··· Data shown ···
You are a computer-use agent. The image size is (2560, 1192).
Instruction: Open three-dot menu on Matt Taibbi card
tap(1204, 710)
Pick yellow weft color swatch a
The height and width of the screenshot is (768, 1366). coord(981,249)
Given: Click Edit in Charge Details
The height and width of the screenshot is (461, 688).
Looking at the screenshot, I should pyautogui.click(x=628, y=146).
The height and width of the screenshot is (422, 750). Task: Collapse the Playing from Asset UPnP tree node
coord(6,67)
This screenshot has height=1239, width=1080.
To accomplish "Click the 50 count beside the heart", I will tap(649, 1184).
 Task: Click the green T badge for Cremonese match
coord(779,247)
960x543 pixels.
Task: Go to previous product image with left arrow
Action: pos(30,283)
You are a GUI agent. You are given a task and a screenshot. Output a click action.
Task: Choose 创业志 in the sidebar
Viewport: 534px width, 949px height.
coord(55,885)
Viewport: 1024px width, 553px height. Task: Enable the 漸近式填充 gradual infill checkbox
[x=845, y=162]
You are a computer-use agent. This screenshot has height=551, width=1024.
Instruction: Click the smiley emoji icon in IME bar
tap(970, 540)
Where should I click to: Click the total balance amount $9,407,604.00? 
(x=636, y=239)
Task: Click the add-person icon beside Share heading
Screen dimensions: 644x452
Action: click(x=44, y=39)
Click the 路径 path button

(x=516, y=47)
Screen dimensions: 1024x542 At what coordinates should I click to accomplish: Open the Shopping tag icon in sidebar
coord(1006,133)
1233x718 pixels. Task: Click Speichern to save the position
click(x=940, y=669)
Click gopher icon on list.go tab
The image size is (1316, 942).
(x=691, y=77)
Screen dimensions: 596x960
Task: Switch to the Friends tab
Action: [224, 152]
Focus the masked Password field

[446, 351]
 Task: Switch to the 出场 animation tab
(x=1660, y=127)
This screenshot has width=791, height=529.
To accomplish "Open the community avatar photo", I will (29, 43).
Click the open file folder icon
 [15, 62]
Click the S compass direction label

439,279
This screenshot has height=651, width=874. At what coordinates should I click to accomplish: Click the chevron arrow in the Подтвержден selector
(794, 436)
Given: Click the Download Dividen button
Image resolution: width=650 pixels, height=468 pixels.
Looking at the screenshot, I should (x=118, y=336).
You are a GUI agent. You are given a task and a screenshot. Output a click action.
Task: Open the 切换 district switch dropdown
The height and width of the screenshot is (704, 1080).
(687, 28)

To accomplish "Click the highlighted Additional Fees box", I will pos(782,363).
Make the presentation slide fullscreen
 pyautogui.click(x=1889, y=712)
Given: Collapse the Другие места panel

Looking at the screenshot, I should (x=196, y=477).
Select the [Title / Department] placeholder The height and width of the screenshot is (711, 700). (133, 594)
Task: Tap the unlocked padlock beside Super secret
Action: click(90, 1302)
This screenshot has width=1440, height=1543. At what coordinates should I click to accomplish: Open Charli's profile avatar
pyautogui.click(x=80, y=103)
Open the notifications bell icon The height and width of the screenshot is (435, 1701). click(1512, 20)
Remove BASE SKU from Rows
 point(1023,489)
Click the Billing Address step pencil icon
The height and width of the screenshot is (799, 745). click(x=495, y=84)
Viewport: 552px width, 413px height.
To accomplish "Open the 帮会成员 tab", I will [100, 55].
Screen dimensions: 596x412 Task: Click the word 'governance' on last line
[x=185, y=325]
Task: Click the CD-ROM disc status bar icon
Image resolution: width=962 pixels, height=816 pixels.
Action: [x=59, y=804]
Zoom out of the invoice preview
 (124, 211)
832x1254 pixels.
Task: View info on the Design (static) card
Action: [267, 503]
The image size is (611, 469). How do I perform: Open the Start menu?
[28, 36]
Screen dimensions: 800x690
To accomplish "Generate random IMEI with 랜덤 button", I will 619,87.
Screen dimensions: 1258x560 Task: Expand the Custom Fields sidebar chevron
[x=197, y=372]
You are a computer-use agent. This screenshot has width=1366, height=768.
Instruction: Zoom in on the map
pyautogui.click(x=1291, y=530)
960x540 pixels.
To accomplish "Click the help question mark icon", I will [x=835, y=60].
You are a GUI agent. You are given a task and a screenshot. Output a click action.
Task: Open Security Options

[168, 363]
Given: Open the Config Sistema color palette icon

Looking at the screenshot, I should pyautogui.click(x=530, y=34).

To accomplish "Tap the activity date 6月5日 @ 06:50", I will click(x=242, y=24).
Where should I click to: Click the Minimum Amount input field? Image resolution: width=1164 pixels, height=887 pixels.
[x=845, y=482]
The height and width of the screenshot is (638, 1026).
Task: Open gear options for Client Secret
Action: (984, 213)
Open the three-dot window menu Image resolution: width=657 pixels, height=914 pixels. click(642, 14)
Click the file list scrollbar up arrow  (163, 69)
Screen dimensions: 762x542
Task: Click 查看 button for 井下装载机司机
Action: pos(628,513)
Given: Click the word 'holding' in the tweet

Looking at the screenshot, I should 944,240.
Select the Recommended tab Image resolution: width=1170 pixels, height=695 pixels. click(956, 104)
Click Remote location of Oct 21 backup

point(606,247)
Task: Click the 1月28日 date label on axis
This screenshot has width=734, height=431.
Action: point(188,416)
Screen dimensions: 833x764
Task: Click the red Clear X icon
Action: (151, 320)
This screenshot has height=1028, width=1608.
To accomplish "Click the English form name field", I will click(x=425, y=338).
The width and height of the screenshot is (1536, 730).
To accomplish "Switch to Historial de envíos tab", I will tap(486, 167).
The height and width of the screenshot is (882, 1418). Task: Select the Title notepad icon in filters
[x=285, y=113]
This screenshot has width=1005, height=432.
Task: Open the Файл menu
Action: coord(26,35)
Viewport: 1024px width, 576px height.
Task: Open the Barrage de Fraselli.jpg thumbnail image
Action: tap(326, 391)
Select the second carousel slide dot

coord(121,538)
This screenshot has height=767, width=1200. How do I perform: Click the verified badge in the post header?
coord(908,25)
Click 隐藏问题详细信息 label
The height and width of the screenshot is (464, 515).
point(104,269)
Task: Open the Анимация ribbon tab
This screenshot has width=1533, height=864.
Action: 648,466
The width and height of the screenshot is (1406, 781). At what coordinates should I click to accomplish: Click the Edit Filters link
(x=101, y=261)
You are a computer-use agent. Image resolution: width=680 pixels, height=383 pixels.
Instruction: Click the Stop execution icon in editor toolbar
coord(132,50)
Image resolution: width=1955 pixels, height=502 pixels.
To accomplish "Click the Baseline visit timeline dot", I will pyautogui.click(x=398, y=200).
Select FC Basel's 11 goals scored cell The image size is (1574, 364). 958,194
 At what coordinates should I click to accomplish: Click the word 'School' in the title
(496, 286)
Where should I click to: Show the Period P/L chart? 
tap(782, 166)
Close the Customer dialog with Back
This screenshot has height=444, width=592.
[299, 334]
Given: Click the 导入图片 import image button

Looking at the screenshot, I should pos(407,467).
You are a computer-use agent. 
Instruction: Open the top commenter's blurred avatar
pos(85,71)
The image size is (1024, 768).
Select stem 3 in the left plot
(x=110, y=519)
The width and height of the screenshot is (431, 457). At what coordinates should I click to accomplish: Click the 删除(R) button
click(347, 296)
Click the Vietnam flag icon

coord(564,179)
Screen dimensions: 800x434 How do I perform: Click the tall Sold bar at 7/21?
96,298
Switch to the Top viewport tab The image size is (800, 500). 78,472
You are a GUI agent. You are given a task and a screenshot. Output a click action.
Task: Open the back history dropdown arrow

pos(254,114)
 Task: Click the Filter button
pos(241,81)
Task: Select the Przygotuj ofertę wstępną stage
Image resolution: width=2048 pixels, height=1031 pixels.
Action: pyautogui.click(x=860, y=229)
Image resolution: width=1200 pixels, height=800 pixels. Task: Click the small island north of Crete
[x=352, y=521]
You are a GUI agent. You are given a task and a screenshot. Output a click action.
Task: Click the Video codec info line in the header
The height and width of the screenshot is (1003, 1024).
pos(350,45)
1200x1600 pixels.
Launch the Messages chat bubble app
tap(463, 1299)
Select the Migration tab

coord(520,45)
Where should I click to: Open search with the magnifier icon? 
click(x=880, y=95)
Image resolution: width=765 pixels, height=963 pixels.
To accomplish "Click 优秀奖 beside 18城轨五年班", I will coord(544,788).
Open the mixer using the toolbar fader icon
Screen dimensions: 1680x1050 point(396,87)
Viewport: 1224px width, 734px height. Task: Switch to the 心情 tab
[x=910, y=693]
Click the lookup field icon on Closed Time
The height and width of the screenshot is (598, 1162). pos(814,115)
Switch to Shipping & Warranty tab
···
● Exercise directions
Starting from the line with "Where should I click to: Open", write out every remaining line of the data above exactly, the final line included, and nothing before it.

● Task answer
Where should I click to: Open search with the magnifier icon? 
click(x=880, y=95)
Image resolution: width=765 pixels, height=963 pixels.
To accomplish "Click 优秀奖 beside 18城轨五年班", I will coord(544,788).
Open the mixer using the toolbar fader icon
Screen dimensions: 1680x1050 point(396,87)
Viewport: 1224px width, 734px height. Task: Switch to the 心情 tab
[x=910, y=693]
Click the lookup field icon on Closed Time
The height and width of the screenshot is (598, 1162). pos(814,115)
Switch to Shipping & Warranty tab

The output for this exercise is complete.